**WORK TO COMPLETE**
Rewrite the stretch from the line that contains "Given: Expand the Partners dropdown chevron" through the line that contains "Toggle the orange", swapping "Incognito logo" for "Incognito badge" and changing nothing else. Return only those lines.

**DATA SHOWN**

.....

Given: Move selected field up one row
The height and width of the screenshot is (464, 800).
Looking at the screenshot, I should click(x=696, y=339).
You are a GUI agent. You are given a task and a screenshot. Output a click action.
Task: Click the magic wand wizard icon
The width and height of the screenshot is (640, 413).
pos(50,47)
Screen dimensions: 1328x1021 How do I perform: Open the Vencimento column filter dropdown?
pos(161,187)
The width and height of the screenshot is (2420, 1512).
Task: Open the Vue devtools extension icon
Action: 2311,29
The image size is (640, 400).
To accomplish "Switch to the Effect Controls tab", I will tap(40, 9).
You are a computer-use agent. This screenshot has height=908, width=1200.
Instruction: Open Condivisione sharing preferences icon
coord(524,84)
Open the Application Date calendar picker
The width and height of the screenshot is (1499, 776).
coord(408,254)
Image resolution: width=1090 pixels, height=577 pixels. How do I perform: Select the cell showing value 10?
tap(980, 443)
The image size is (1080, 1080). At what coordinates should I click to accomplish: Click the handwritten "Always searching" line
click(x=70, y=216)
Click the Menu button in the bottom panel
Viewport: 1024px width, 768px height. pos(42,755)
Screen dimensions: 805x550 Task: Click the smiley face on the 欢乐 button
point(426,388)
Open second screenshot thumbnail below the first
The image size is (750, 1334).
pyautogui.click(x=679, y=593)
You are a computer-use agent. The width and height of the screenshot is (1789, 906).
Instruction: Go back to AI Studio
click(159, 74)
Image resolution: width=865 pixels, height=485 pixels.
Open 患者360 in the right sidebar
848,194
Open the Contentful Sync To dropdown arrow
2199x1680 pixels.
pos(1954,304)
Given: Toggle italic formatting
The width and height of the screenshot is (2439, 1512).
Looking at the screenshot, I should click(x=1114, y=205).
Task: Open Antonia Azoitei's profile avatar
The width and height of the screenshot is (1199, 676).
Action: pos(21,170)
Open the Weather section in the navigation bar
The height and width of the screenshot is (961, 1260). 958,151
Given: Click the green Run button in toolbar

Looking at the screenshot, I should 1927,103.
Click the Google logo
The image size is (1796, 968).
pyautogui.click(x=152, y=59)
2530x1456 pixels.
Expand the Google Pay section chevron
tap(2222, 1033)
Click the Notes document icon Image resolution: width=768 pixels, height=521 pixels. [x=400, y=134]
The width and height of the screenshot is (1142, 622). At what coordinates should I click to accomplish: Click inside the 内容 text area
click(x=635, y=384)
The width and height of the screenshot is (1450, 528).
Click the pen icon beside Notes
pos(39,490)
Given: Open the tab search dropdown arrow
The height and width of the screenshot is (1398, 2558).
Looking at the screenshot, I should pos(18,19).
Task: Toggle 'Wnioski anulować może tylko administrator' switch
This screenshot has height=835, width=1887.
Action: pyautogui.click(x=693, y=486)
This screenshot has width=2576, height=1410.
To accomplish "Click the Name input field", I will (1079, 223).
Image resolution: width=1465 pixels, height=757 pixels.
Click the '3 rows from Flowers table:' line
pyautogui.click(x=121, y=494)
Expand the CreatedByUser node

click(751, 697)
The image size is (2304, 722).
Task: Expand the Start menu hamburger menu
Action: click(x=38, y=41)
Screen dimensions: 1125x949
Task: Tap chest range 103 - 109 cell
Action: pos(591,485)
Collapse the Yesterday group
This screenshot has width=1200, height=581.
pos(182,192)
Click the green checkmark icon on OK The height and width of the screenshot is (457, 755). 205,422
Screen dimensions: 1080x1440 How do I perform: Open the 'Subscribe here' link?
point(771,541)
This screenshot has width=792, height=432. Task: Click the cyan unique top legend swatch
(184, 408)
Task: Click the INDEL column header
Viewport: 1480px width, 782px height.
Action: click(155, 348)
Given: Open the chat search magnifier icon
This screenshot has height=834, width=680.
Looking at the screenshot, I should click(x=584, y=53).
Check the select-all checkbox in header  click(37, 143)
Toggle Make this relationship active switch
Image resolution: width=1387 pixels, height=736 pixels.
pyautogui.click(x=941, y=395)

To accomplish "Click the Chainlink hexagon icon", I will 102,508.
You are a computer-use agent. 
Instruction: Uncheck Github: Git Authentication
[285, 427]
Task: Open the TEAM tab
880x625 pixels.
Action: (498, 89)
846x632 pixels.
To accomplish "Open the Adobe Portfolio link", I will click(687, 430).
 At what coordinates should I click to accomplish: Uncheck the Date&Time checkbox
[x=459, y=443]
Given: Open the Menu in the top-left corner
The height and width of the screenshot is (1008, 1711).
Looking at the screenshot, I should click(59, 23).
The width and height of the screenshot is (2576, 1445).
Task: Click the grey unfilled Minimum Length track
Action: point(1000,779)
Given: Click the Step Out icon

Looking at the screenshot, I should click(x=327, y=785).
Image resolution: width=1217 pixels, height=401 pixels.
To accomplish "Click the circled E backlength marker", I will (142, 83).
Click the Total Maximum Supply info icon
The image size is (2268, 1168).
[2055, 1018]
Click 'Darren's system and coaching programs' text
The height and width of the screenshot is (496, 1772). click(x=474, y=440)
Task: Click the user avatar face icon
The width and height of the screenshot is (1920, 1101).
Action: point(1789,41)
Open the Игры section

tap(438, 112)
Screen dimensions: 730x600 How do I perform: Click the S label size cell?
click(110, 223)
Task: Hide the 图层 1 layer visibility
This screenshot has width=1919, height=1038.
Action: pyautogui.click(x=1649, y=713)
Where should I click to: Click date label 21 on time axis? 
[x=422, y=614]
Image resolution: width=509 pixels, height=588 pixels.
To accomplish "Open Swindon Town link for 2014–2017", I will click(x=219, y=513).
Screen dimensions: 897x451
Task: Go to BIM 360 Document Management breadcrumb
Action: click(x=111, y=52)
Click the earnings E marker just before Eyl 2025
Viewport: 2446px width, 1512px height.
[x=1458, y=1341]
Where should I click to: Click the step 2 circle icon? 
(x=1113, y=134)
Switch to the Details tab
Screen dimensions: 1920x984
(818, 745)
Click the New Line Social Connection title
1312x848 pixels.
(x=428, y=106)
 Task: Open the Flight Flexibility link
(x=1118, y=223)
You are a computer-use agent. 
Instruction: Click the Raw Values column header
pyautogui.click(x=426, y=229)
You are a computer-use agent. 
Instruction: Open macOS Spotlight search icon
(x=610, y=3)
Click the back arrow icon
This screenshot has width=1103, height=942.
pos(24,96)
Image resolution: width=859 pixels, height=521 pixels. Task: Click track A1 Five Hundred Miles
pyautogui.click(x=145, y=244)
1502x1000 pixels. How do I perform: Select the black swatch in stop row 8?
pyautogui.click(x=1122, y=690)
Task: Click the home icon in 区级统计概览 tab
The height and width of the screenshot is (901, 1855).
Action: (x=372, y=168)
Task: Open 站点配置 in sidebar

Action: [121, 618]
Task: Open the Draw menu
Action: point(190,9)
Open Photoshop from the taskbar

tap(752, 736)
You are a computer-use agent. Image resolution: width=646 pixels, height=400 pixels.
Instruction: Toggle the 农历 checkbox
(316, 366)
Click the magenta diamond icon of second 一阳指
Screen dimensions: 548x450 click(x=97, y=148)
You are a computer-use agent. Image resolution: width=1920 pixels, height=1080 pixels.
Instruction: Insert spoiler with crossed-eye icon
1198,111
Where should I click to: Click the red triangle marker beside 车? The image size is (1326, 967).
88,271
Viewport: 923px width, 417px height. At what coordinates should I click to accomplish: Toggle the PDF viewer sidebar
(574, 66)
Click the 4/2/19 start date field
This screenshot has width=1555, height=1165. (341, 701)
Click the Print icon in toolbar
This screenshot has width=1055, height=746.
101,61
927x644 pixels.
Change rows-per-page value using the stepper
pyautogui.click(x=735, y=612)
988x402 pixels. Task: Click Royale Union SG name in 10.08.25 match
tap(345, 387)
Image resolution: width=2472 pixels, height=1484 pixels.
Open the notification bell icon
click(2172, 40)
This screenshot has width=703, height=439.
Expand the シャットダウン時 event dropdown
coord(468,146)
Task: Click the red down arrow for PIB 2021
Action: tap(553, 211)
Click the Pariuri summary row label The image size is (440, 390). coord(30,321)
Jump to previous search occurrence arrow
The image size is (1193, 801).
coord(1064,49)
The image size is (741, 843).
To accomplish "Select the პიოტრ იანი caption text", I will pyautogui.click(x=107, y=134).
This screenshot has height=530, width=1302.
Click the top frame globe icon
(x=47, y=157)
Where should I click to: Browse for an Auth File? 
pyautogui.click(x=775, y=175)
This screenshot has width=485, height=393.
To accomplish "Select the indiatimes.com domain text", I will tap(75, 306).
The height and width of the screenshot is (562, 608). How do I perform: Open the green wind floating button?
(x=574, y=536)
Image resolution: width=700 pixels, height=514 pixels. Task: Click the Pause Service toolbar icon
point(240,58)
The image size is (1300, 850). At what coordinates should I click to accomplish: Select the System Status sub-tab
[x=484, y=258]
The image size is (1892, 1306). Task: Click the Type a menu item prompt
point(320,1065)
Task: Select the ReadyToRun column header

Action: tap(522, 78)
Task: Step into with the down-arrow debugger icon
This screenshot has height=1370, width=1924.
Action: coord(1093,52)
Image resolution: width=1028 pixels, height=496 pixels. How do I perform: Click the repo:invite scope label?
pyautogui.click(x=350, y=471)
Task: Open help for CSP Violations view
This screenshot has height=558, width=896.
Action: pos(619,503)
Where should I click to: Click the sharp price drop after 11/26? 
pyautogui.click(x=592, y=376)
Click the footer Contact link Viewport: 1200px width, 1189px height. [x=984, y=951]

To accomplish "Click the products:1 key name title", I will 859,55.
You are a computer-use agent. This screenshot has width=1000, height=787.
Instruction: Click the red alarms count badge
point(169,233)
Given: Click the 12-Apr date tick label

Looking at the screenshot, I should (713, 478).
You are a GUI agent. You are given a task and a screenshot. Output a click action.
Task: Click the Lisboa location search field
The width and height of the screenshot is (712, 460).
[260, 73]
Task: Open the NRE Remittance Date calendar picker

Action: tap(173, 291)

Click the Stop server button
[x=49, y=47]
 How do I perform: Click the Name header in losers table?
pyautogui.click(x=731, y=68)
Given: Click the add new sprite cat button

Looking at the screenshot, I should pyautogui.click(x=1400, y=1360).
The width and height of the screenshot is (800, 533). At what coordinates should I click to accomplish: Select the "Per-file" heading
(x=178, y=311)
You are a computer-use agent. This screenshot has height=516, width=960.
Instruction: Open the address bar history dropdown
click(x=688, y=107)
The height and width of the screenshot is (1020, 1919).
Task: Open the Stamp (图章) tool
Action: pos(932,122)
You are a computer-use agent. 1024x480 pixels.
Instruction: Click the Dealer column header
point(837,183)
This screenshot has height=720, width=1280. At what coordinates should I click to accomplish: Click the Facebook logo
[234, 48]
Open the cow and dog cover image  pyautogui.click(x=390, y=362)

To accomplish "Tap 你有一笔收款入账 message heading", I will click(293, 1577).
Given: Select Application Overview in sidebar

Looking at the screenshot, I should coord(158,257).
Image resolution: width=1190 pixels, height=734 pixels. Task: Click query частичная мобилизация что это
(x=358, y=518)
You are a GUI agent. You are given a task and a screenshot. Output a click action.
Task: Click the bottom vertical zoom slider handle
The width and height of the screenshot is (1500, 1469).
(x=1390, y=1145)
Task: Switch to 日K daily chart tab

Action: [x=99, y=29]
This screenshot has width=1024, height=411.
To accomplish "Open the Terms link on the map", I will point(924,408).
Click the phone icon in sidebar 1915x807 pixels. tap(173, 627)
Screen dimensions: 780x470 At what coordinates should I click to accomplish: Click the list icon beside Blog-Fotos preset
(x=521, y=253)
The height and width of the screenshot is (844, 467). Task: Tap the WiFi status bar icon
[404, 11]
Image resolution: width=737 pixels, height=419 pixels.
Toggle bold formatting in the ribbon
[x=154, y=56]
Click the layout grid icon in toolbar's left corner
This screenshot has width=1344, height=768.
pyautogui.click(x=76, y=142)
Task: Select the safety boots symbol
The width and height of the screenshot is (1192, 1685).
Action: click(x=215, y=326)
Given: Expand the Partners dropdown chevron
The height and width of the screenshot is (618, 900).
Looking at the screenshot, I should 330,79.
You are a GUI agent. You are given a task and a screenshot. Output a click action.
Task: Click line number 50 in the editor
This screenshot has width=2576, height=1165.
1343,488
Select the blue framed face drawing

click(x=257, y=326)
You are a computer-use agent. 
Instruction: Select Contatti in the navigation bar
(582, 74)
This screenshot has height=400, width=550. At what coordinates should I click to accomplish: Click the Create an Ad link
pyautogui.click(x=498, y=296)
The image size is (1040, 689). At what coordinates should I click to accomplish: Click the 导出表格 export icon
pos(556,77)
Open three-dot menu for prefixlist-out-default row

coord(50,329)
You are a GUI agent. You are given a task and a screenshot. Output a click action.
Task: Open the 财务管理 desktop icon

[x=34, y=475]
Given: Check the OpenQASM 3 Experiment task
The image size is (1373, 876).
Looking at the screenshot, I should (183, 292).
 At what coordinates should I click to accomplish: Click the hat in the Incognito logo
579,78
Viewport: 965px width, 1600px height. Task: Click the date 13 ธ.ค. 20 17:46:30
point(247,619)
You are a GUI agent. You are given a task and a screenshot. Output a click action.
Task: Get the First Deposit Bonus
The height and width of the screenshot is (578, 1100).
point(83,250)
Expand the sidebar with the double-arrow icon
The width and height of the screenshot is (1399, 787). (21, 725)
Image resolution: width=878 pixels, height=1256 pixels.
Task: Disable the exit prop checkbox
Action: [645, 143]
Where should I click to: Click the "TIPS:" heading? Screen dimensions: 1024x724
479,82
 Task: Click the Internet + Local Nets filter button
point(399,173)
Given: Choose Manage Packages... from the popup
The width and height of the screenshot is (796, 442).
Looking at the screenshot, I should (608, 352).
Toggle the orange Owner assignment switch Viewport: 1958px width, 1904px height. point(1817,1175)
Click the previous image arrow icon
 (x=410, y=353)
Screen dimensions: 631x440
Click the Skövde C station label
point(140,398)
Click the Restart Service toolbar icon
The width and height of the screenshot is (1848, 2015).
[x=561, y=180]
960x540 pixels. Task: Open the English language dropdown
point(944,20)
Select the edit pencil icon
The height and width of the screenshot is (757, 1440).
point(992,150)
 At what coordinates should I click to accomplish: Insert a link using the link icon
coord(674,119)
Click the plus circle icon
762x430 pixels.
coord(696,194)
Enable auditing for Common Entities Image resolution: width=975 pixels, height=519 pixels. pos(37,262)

.....

**FINAL RESULT**
Given: Expand the Partners dropdown chevron
The height and width of the screenshot is (618, 900).
Looking at the screenshot, I should 330,79.
You are a GUI agent. You are given a task and a screenshot. Output a click action.
Task: Click line number 50 in the editor
This screenshot has width=2576, height=1165.
1343,488
Select the blue framed face drawing

click(x=257, y=326)
You are a computer-use agent. 
Instruction: Select Contatti in the navigation bar
(582, 74)
This screenshot has height=400, width=550. At what coordinates should I click to accomplish: Click the Create an Ad link
pyautogui.click(x=498, y=296)
The image size is (1040, 689). At what coordinates should I click to accomplish: Click the 导出表格 export icon
pos(556,77)
Open three-dot menu for prefixlist-out-default row

coord(50,329)
You are a GUI agent. You are given a task and a screenshot. Output a click action.
Task: Open the 财务管理 desktop icon

[x=34, y=475]
Given: Check the OpenQASM 3 Experiment task
The image size is (1373, 876).
Looking at the screenshot, I should (183, 292).
 At what coordinates should I click to accomplish: Click the hat in the Incognito badge
579,78
Viewport: 965px width, 1600px height. Task: Click the date 13 ธ.ค. 20 17:46:30
point(247,619)
You are a GUI agent. You are given a task and a screenshot. Output a click action.
Task: Get the First Deposit Bonus
The height and width of the screenshot is (578, 1100).
point(83,250)
Expand the sidebar with the double-arrow icon
The width and height of the screenshot is (1399, 787). (21, 725)
Image resolution: width=878 pixels, height=1256 pixels.
Task: Disable the exit prop checkbox
Action: [645, 143]
Where should I click to: Click the "TIPS:" heading? Screen dimensions: 1024x724
479,82
 Task: Click the Internet + Local Nets filter button
point(399,173)
Given: Choose Manage Packages... from the popup
The width and height of the screenshot is (796, 442).
Looking at the screenshot, I should (608, 352).
Toggle the orange Owner assignment switch Viewport: 1958px width, 1904px height. point(1817,1175)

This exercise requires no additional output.